TEXTE À LIRE>
━━━━━━━━━━

Pour nous, au Parti québécois, indépendantistes, nous sommes totalement d'accord avec vous. Il n'y a pas d'ambiguïté. Puis il y a un double message que vous envoyez, d'abord, à toutes les personnes au Québec qui souhaitent que l'État québécois soit laïque ou pleinement laïque, les limites de la Constitution canadienne. Alors, je les invite à faire une réflexion très sérieuse sur les objectifs qu'ils poursuivent et les limites qu'ils atteindront très rapidement. Vous l'avez indiqué : clause dérogatoire, on gagne du temps. Tôt ou tard, il faudra se rendre à l'évidence que la volonté populaire exprimée par les parlementaires québécois et par grand nombre de citoyens québécois est incompatible avec le régime constitutionnel actuel.

L'autre message, il s'adresse à l'ensemble des indépendantistes. Les indépendantistes auraient intérêt à s'unir en bloc derrière le projet de laïcité, ce qui n'est pas le cas. Vous venez d'en avoir une belle démonstration juste avant moi. Alors, aux deux groupes, ceux qui veulent la laïcité sans l'indépendance, c'est une laïcité qui est partielle, qui est compromise, qui est temporaire, intermittente. Et, pour les indépendantistes, il y a là une volonté d'exprimer un message fort au nom du peuple québécois.

━━━━━━━━━━

LISTE FOURNIE>
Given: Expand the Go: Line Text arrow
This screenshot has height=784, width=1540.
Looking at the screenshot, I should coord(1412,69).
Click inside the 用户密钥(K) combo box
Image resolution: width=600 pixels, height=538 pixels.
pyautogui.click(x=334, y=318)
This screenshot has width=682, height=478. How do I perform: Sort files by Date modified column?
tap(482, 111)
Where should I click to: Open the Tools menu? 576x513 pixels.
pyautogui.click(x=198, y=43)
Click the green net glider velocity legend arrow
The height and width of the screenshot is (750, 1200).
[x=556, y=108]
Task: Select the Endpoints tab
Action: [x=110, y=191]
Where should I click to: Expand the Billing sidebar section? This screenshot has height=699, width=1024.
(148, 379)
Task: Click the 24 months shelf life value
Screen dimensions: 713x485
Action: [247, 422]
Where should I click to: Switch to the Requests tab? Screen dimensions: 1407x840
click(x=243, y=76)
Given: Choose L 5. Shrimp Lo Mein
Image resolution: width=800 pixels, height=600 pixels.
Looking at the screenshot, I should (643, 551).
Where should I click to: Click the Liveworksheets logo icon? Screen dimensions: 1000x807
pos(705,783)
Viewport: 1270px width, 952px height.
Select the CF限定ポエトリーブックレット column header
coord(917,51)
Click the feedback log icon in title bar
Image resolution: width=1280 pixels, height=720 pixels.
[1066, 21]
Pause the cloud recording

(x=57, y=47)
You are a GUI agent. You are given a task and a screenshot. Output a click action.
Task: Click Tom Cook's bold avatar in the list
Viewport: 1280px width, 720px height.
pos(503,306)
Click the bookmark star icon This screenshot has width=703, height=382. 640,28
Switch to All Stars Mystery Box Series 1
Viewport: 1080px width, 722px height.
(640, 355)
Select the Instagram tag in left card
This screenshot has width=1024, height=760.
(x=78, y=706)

━━━━━━━━━━

CONSIGNES DE L'EXERCICE>
- a) Recopiez intégralement le texte sur la laïcité, sans y changer quoi que ce soit.
- b) Reproduisez à l'identique les lignes de la liste, en commençant par celle qui contient « Select the Instagram tag in left card » et en terminant à la fin de la liste.
Le texte et la liste proviennent de sources distinctes.

RÉPONSES FOURNIES>
- a)
Pour nous, au Parti québécois, indépendantistes, nous sommes totalement d'accord avec vous. Il n'y a pas d'ambiguïté. Puis il y a un double message que vous envoyez, d'abord, à toutes les personnes au Québec qui souhaitent que l'État québécois soit laïque ou pleinement laïque, les limites de la Constitution canadienne. Alors, je les invite à faire une réflexion très sérieuse sur les objectifs qu'ils poursuivent et les limites qu'ils atteindront très rapidement. Vous l'avez indiqué : clause dérogatoire, on gagne du temps. Tôt ou tard, il faudra se rendre à l'évidence que la volonté populaire exprimée par les parlementaires québécois et par grand nombre de citoyens québécois est incompatible avec le régime constitutionnel actuel.

L'autre message, il s'adresse à l'ensemble des indépendantistes. Les indépendantistes auraient intérêt à s'unir en bloc derrière le projet de laïcité, ce qui n'est pas le cas. Vous venez d'en avoir une belle démonstration juste avant moi. Alors, aux deux groupes, ceux qui veulent la laïcité sans l'indépendance, c'est une laïcité qui est partielle, qui est compromise, qui est temporaire, intermittente. Et, pour les indépendantistes, il y a là une volonté d'exprimer un message fort au nom du peuple québécois.

- b)
Select the Instagram tag in left card
This screenshot has width=1024, height=760.
(x=78, y=706)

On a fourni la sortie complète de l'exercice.